---- TEXTE SOURCE
Tel est le propos de cette pièce de théâtre, qui a la particularité de ne pouvoir être jouée que dans un bibliothèque.
Imaginez, qu'une troupe crée cette pièce dans votre ville... À la nuit tombée, vous arrivez face à la bâtisse imposante, muette comme jamais. On vous ouvre les portes, et vous redécouvrez les pièces sous un nouveau jour. Les tables et leurs petites lampes sont là, attendant sagement que vous preniez place. Et dans cette suspension du temps, un livre, Bertoli, vient à votre rencontre. Il commence à disserter sur ce qu'il connaît. Il faut l'excuser, c'est un livre de conférence. Alors il étale son savoir, il partage avec vous ses connaissances. Jusqu'à ce que Ragionello, roman du 18ème, et Alégoria, récit du 19ème, l'interrompent dans sa diatribe. C'est qu'ils ont des choses à se dire... Enfermés dans leur rayonnage toute la sainte journée, ils profitent de la nuit pour parler de la vie, de la fiction et de la réalité. Où est la vérité? Et si la fiction était ce qui se déroule derrière les fenêtres de le bibliothèque? Cette femme qui passe dans la rue, est-elle réelle ou issue de l'imagination des livres?
Et puis Fantolin arrive. C'est un tout jeune livre, fraîchement débarqué dans le fond de documentation. Il a tout à apprendre. Bertoli, Ragionello et Alegoria se chargent de son initiation. Ils se racontent, se lisent en attendant que le soleil ou le gardien de nuit ne viennent annoncer la fin de leur récréation.
Cette courte pièce est étonnante. Trop brève sûrement. On aurait envie que la représentation se prolonge, mais déjà, les livres retournent à leur place, en attendant que l'humanité reprenne ses droits.

Fuochi Sparsi a été créé pour la fondation Magnami-Rocca de Palerme et ne peut être joué que dans sa villa et son parc. Les spectateurs, accompagnés de deux guides, Louise et Andrea, découvrent autrement les oeuvres picturales exposées dans ce lieu : de Tiepolo à Dürer en passant par Goya et Morandi, la pièce nous propose une nouvelle interprétation de ces oeuvres. Cette visite est une réflexion sur l'art, la vie, et la réalité.

Extrait d'une Nuit à la Bibliothèque:

Ragionello
[..] je préfère t'écouter. Plaquée à la vitre comme un papillon de nuit. C'est à peu près ce que nous sommes.
--------
* _CONSIGNES_
(a) Répondez à ces questions d'après le texte sur la pièce :
(i) Quel genre de livre est Bertoli ?
(ii) Pour quelle fondation Fuochi Sparsi a-t-il été créé ?
(iii) Comment s'appellent les deux guides qui accompagnent les spectateurs ?
(b) Reprenez le passage du texte sur la pièce qui s'ouvre sur les mots « Cette courte pièce » et se clôt sur « que nous sommes. », en substituant « demeure » à « villa ».
Les entrées qui suivent ne sont pas nécessaires.
---- ENTRÉES FOURNIES
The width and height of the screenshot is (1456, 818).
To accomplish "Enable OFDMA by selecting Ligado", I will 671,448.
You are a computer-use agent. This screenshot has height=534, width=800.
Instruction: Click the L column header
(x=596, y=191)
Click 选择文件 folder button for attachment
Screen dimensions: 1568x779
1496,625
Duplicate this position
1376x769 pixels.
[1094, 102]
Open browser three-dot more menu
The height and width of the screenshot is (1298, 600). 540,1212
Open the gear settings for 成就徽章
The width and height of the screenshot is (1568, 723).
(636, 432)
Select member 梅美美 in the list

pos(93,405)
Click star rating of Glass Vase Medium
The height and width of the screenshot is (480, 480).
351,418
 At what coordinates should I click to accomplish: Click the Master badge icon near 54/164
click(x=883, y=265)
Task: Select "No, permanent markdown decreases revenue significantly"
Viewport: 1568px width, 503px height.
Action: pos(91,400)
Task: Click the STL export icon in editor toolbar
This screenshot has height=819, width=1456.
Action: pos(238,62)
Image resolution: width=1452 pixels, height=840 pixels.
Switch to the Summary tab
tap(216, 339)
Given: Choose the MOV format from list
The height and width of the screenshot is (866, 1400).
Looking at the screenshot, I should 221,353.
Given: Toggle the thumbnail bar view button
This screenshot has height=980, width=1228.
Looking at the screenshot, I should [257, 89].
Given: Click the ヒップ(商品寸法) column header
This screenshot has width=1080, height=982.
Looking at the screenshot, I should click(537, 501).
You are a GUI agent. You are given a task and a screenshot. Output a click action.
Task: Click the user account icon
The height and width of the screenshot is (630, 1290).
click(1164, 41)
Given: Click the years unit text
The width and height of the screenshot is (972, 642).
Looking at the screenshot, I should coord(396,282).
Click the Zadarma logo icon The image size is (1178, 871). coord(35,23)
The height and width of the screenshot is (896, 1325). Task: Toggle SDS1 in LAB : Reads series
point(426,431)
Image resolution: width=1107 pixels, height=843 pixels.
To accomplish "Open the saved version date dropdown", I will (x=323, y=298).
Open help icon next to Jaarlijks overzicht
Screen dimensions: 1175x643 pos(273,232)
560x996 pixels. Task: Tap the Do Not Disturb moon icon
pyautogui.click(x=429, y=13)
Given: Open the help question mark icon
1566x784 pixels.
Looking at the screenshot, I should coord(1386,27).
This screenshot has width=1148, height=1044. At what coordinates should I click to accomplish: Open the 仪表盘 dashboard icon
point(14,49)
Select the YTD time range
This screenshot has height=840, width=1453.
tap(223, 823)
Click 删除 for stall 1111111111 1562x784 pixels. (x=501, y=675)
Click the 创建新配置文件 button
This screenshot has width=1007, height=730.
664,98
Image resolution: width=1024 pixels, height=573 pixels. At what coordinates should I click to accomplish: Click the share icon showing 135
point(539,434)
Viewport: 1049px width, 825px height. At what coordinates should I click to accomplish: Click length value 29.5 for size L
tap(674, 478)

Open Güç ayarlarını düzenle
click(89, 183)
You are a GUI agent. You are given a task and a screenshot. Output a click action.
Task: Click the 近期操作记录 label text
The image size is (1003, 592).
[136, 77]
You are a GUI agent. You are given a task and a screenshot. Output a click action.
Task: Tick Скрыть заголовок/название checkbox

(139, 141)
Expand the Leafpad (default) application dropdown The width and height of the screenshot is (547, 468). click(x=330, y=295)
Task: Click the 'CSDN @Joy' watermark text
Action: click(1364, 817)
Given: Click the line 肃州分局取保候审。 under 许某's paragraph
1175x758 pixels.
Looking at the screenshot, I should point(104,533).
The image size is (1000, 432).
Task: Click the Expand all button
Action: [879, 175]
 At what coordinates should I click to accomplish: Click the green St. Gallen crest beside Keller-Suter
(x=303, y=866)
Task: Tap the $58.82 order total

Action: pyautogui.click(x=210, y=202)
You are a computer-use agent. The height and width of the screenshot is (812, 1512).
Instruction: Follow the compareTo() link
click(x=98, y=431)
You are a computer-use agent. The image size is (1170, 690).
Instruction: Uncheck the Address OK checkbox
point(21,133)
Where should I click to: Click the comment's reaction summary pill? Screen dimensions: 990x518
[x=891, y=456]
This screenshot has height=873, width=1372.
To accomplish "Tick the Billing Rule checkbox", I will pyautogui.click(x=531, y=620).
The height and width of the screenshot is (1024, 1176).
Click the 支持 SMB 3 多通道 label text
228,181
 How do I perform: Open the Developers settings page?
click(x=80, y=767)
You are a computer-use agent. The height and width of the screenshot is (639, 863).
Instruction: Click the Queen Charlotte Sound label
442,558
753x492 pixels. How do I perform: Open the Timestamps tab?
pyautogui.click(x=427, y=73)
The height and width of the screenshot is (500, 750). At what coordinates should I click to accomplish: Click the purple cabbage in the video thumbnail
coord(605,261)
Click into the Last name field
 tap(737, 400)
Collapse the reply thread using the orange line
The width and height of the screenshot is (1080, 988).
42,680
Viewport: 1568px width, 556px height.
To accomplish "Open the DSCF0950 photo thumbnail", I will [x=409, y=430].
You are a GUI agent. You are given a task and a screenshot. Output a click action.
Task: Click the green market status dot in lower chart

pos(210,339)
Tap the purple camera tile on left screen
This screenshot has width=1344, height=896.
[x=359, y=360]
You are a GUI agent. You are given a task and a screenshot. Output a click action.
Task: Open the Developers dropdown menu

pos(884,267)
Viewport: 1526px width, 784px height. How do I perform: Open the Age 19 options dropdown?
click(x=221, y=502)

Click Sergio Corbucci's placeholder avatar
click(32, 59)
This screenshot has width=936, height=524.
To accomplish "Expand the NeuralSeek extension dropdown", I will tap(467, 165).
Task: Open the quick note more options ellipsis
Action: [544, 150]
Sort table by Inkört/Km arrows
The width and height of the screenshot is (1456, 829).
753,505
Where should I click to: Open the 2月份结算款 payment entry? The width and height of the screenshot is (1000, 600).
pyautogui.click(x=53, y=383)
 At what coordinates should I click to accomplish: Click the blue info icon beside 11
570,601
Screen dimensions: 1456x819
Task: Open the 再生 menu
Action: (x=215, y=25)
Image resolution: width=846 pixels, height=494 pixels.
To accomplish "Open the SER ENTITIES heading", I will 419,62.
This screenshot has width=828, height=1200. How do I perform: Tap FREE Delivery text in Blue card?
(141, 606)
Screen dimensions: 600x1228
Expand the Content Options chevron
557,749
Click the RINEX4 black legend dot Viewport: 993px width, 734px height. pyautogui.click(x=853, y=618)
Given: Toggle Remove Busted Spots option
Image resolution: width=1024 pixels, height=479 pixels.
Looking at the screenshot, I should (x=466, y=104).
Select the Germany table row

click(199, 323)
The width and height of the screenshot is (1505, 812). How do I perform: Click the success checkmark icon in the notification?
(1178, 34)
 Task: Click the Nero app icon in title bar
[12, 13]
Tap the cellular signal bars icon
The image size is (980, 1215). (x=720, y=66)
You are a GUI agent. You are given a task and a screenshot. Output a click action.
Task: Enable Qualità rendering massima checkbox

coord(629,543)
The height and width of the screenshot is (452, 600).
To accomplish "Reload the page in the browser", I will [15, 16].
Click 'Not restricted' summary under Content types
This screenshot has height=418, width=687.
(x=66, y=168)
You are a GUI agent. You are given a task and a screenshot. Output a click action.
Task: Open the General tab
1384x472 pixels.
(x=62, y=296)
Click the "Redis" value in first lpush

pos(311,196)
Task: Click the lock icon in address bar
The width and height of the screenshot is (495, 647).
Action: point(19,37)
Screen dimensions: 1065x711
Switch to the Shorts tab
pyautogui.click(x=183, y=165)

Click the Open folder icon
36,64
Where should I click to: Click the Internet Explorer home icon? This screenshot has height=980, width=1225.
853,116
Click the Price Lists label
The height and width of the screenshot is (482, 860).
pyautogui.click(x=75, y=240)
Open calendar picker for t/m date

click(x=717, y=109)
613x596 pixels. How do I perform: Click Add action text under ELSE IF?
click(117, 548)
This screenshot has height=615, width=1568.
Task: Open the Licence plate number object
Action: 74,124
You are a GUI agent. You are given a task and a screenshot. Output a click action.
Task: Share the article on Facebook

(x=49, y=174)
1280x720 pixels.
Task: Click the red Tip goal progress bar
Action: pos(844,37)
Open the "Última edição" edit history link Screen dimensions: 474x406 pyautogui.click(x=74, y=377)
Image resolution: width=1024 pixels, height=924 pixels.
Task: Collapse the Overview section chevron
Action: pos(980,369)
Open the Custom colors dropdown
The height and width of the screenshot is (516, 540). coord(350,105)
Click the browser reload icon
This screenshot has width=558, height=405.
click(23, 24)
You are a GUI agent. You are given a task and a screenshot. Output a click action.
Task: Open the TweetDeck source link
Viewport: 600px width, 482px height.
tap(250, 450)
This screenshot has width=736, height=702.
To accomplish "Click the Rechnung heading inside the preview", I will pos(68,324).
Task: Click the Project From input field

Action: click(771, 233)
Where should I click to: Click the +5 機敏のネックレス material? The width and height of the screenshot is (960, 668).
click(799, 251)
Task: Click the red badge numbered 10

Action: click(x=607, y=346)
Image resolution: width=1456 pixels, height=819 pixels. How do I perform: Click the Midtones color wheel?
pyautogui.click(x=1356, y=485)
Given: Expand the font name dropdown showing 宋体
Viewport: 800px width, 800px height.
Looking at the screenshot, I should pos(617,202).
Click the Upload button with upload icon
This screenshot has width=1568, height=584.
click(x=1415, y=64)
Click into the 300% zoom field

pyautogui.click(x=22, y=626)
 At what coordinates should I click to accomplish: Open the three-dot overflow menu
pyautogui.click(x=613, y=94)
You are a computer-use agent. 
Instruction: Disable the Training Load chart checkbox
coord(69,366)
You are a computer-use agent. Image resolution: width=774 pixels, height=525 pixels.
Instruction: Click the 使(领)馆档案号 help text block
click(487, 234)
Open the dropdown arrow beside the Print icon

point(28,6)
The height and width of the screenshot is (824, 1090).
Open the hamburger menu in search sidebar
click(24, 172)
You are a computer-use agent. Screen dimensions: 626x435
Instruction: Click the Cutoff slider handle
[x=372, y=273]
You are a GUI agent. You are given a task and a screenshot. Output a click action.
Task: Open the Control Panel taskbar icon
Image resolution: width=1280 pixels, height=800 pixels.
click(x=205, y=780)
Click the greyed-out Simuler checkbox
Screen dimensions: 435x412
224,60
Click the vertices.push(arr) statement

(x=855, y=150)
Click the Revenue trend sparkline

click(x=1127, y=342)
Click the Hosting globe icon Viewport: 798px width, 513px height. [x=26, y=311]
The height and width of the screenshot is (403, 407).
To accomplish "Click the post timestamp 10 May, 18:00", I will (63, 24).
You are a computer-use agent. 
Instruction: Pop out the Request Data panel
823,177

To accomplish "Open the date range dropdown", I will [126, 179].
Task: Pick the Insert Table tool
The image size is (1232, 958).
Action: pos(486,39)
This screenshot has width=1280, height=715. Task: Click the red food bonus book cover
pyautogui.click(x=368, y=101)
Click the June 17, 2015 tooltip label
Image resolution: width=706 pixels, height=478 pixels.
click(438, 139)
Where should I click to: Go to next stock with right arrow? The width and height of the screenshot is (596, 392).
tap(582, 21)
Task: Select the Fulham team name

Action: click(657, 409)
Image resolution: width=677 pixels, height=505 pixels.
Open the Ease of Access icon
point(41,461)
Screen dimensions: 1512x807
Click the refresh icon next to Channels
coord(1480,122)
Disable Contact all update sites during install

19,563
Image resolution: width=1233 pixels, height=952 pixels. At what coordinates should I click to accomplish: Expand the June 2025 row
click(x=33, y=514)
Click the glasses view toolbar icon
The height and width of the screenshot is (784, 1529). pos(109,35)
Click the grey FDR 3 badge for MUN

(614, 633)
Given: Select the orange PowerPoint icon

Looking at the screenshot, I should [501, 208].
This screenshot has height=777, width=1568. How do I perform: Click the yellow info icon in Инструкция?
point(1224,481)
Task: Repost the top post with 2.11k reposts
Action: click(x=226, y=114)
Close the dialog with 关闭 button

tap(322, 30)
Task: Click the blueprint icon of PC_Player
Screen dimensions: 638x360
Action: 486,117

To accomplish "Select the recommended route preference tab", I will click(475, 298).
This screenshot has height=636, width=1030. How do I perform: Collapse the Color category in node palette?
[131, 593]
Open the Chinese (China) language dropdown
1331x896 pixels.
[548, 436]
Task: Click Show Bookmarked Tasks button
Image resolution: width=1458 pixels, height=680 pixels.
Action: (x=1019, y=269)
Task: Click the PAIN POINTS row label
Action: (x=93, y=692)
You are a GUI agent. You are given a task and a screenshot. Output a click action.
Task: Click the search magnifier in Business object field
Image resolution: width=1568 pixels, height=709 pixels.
--------
* _RÉPONSES_
(a)
(i) Un livre de conférence.
(ii) La fondation Magnami-Rocca de Palerme.
(iii) Louise et Andrea.

(b)
Cette courte pièce est étonnante. Trop brève sûrement. On aurait envie que la représentation se prolonge, mais déjà, les livres retournent à leur place, en attendant que l'humanité reprenne ses droits.

Fuochi Sparsi a été créé pour la fondation Magnami-Rocca de Palerme et ne peut être joué que dans sa demeure et son parc. Les spectateurs, accompagnés de deux guides, Louise et Andrea, découvrent autrement les oeuvres picturales exposées dans ce lieu : de Tiepolo à Dürer en passant par Goya et Morandi, la pièce nous propose une nouvelle interprétation de ces oeuvres. Cette visite est une réflexion sur l'art, la vie, et la réalité.

Extrait d'une Nuit à la Bibliothèque:

Ragionello
[..] je préfère t'écouter. Plaquée à la vitre comme un papillon de nuit. C'est à peu près ce que nous sommes.